Copy every record exactly. Nothing may be skipped.

··· EXTRACTED RECORDS ···

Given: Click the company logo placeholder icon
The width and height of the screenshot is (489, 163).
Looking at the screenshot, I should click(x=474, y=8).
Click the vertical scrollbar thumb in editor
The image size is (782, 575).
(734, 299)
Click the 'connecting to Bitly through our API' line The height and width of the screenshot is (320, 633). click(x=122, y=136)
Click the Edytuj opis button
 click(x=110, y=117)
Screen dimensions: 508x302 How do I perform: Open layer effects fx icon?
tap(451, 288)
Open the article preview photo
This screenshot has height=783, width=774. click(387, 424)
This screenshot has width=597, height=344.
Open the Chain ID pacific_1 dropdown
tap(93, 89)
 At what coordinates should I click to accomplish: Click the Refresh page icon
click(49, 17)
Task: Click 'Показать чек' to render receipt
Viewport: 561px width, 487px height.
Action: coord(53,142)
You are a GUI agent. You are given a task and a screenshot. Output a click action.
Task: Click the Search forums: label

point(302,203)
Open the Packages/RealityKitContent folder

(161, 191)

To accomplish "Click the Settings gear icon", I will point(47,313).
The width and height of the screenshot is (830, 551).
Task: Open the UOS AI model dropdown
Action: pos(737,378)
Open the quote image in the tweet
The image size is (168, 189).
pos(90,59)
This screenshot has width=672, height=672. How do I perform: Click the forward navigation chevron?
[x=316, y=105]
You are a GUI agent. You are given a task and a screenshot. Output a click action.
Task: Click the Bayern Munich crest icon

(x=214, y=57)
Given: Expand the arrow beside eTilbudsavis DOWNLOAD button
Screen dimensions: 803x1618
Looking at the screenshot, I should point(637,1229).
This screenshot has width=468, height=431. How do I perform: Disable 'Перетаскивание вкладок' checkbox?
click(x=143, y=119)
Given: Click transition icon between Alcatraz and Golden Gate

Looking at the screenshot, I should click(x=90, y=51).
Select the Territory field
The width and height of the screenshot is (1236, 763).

···

* **RESPONSE TO THIS TASK**:
Given: Click the company logo placeholder icon
The width and height of the screenshot is (489, 163).
Looking at the screenshot, I should click(x=474, y=8).
Click the vertical scrollbar thumb in editor
The image size is (782, 575).
(734, 299)
Click the 'connecting to Bitly through our API' line The height and width of the screenshot is (320, 633). click(x=122, y=136)
Click the Edytuj opis button
 click(x=110, y=117)
Screen dimensions: 508x302 How do I perform: Open layer effects fx icon?
tap(451, 288)
Open the article preview photo
This screenshot has height=783, width=774. click(387, 424)
This screenshot has width=597, height=344.
Open the Chain ID pacific_1 dropdown
tap(93, 89)
 At what coordinates should I click to accomplish: Click the Refresh page icon
click(49, 17)
Task: Click 'Показать чек' to render receipt
Viewport: 561px width, 487px height.
Action: coord(53,142)
You are a GUI agent. You are given a task and a screenshot. Output a click action.
Task: Click the Search forums: label

point(302,203)
Open the Packages/RealityKitContent folder

(161, 191)

To accomplish "Click the Settings gear icon", I will point(47,313).
The width and height of the screenshot is (830, 551).
Task: Open the UOS AI model dropdown
Action: pos(737,378)
Open the quote image in the tweet
The image size is (168, 189).
pos(90,59)
This screenshot has width=672, height=672. How do I perform: Click the forward navigation chevron?
[x=316, y=105]
You are a GUI agent. You are given a task and a screenshot. Output a click action.
Task: Click the Bayern Munich crest icon

(x=214, y=57)
Given: Expand the arrow beside eTilbudsavis DOWNLOAD button
Screen dimensions: 803x1618
Looking at the screenshot, I should point(637,1229).
This screenshot has width=468, height=431. How do I perform: Disable 'Перетаскивание вкладок' checkbox?
click(x=143, y=119)
Given: Click transition icon between Alcatraz and Golden Gate

Looking at the screenshot, I should click(x=90, y=51).
Select the Territory field
The width and height of the screenshot is (1236, 763).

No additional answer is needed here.